Immaginiamo che vi sarà sicuramente capitato di ricevere delle critiche per il fatto di suonare così retrò…
“Non c’è altra ragione dietro al fatto di suonare così, se non quella del divertimento. E poi, la buona musica è senza tempo, non ha età. Chi si preoccupa troppo di cosa sia contemporaneo e cosa non lo sia, non è un fan della musica, ma degli stili.

Ma in quali aspetti ritieni che i Clutch siano “moderni”, e in quali altri “retrò”?
La modernità sta nel modo in cui ci si porge. Nel rock è stato già detto tutto, ma è nel modo in cui lo si suona che torna ad essere nuovo. In cosa siamo retrò? Siamo una band rock and roll di 5 musicisti, e in questo non c’è nulla di nuovo.”

Cosa vi affascina de rock anni Settanta? Quale il segreto della sua eterna giovinezza?
Quella fu la prima generazione a prendere il blues, a spogliarlo fino al midollo e a super-amplificarlo. Era una cosa fresca, dato che si muovevano attraverso territori vergini e la loro musica era più sincera. Se una canzone è orecchiabile e racconta una storia, durerà per sempre.

A questo punto dicci delle canzoni che ti hanno cambiato la vita…
Mio padre aveva un disco di un gruppo chiamato West Coast Pop Art Experimental Band, in cui c’era una cover di Zappa, ‘Help I’m a Rock.’ Quella canzone all’inizio mi spaventò (avevo circa 6 anni), ma in seguito ne fui ossessionato. Mi ha mostrato sin da subito che la musica poteva essere molto di più che un jingle. Arte, per il solo gusto di essere tale.
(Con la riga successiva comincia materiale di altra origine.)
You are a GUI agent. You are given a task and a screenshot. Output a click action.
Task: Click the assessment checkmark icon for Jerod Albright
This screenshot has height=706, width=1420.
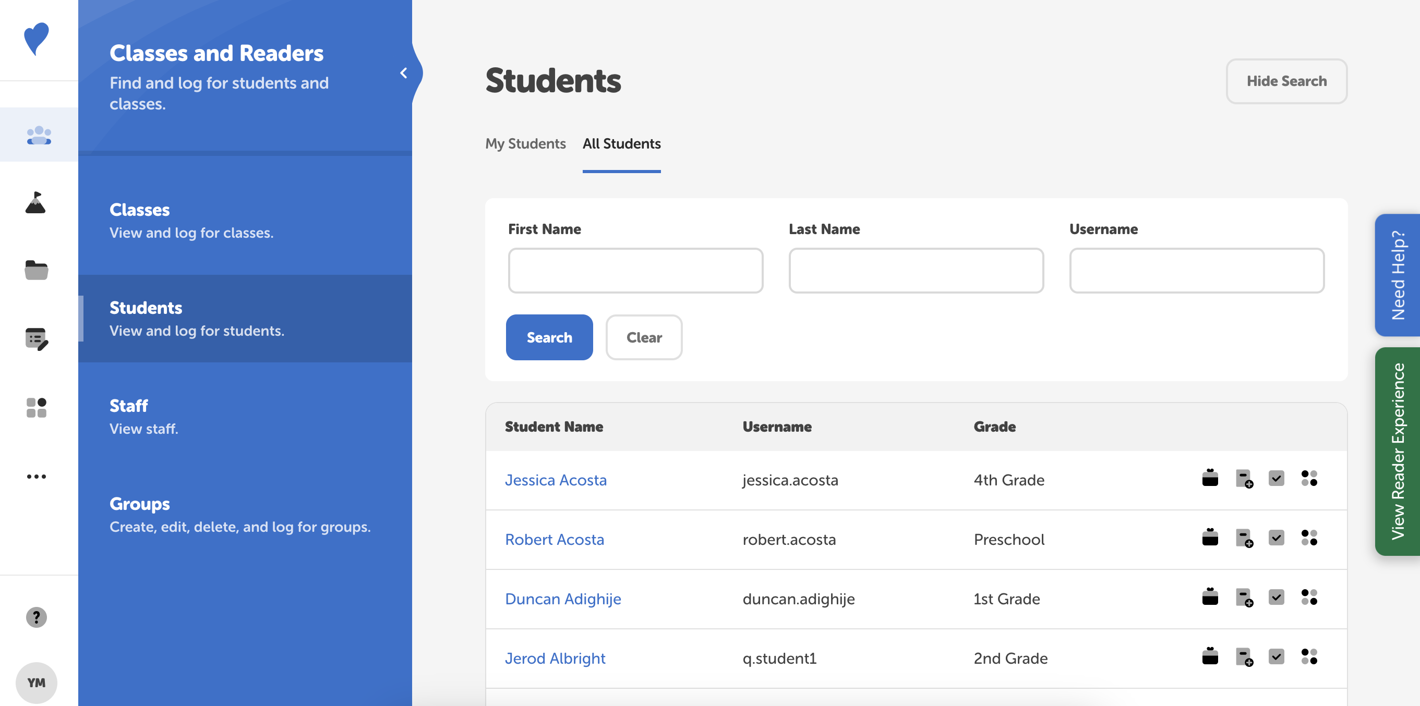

Con quali band condividete questa vostra passione per il rock d’antan? Ascoltando un pezzo come “White’s Ferry”, probabilmente apprezzate l’hard blues dei Five Horse Johnson…
Sicuro, siamo molto vicini ai Five Horse Johnson. Non in senso carnale, ovviamente. Eric suona l’armonica nel nostro nuovo disco, mentre Jean Paul (Gaster, drummer dei Clutch) ha suonato la batteria sul loro ‘The Mystery Spot.’

…e scommettiamo che, provenendo dal Maryland, dovete molto anche a Wino e alle sue band…
Certamente. Wino è il patriarca della scena rock, e non mi basterebbero le parole per dire cose buone su di lui.

Cos’altro ascoltate, a parte i gruppi di rock classico?
Al momento sto ascoltando molto Witchcraft, Dungen, Magic Sam, James Hunter, Amon Duul 2… e devo dire che i Goblin sono sensazionali.

Sbagliamo, oppure c’è molta ironia nel vostro approccio lirico? Titoli come “Opossum Minister” o “Black Umbrella” sembrano dirlo chiaramente…
Sì, non riesco a prendere il rock and roll troppo seriamente. Si suppone che debba divertire. E poi mi è sempre piaciuto lo humor nero di Tom Waits, Nick Cave e Captain Beefheart.

Le vostre canzoni sono generalmente brevi e vanno dritte al sodo, persino quelle che hanno atmosfere psichedeliche. Vi interessa creare la canzone perfetta, oppure i brani lunghi vi annoiano?
A volte le canzoni lunghe possono essere auto-indulgenti, mentre i brani diretti funzionano meglio. Dal vivo ci piace allungare i brani, ma su disco bastano pezzi da 3 o 5 minuti. Forse abbiamo anche qualche difficoltà di concentrazione.

C’è un album dei Clutch che ti piace più di altro, o di cui sei maggiormente orgoglioso?
Beh, come tutti i musicisti, preferisco sempre l’album più recente. Altrimenti, il nostro album eponimo ce l’ho nel cuore. Non è un disco perfetto, ma segna il momento in cui finalmente capimmo che tipo di band fossimo.

Guardando al passato, c’è niente che non fareste, o che fareste diversamente?
Del passato non mi posso lamentare. Abbiamo alle spalle mille errori e rimpianti, ma le note positive sono di più. Tutto ciò che devo fare è applicare domani ciò che ho imparato ieri. Continueremo a suonare rock and roll per la gente a cui va di passare dei bei momenti. È una formula semplice, ma funziona.